File path to the summary statistics.

column_file_path

File path to the column file for mapping.

LD_data

A list containing combined LD variants data that is generated by load_LD_matrix.

n_sample

User-specified sample size. If unknown, set as 0 to retrieve from the sumstat file.

n_case

User-specified number of cases.

n_control

User-specified number of controls.

region

The region where tabix use to subset the input dataset.

skip_region

A character vector specifying regions to be skipped in the analysis (optional). Each region should be in the format "chrom:start-end" (e.g., "1:1000000-2000000").

extract_region_name

User-specified gene/phenotype name used to further subset the phenotype data.

region_name_col

Filter this specific column for the extract_region_name.

qc_method

Quality control method to use. Options are "dentist" or "slalom" (default: "dentist").

finemapping_opts

A list of fine-mapping options: init_L, max_L, l_step, coverage, signal_cutoff, and min_abs_corr (minimum absolute correlation for credible set purity, default 0.8; susieR default is 0.5).

impute

Logical; if TRUE, performs imputation for outliers identified in the analysis (default: TRUE).

impute_opts

A list of imputation options including rcond, R2_threshold, and minimum_ld (default: list(rcond = 0.01, R2_threshold = 0.6, minimum_ld = 5)).

pip_cutoff_to_skip

PIP cutoff to skip imputation (default: 0).

L

Initial number of causal configurations to consider in the analysis (default: 8).

max_L

Maximum number of causal configurations to consider when dynamically adjusting L (default: 20).

l_step

Step size for increasing L when the limit is reached during dynamic adjustment (default: 5).

analysis_method

Analysis method to use.

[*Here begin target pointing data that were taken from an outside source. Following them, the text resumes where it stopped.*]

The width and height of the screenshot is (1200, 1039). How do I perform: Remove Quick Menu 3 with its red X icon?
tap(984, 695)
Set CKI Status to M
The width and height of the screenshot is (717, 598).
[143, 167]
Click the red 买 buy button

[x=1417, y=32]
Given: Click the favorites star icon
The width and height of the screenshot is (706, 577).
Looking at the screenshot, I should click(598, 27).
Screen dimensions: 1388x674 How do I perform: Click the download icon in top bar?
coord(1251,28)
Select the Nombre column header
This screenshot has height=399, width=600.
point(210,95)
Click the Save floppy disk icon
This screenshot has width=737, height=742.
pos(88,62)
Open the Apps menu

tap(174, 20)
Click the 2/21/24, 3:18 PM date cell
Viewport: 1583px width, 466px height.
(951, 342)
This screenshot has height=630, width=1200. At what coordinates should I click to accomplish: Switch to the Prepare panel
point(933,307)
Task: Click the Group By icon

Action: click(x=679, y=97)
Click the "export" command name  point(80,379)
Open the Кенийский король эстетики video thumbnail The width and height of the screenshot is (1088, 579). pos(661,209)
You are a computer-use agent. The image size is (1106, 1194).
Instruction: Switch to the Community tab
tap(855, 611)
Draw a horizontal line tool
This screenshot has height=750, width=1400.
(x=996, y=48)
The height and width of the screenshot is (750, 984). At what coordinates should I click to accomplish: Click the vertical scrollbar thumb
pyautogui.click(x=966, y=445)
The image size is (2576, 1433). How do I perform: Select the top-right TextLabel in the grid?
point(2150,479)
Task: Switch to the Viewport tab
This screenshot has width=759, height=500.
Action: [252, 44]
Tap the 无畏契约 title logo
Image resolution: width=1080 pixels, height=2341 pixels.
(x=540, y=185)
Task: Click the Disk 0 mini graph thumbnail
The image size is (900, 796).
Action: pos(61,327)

Options are "susie_rss", "single_effect", or "bayesian_conditional_regression" (default: "susie_rss").

coverage

Coverage levels for SuSiE RSS analysis (default: c(0.95, 0.7, 0.5)).

signal_cutoff

Signal cutoff for susie_post_processor (default: 0.025).

Value

A list containing the final_result and input_rss_data. - final_result: A list containing the results of various SuSiE RSS analyses. - input_rss_data: A processed data frame containing summary statistics after preprocessing.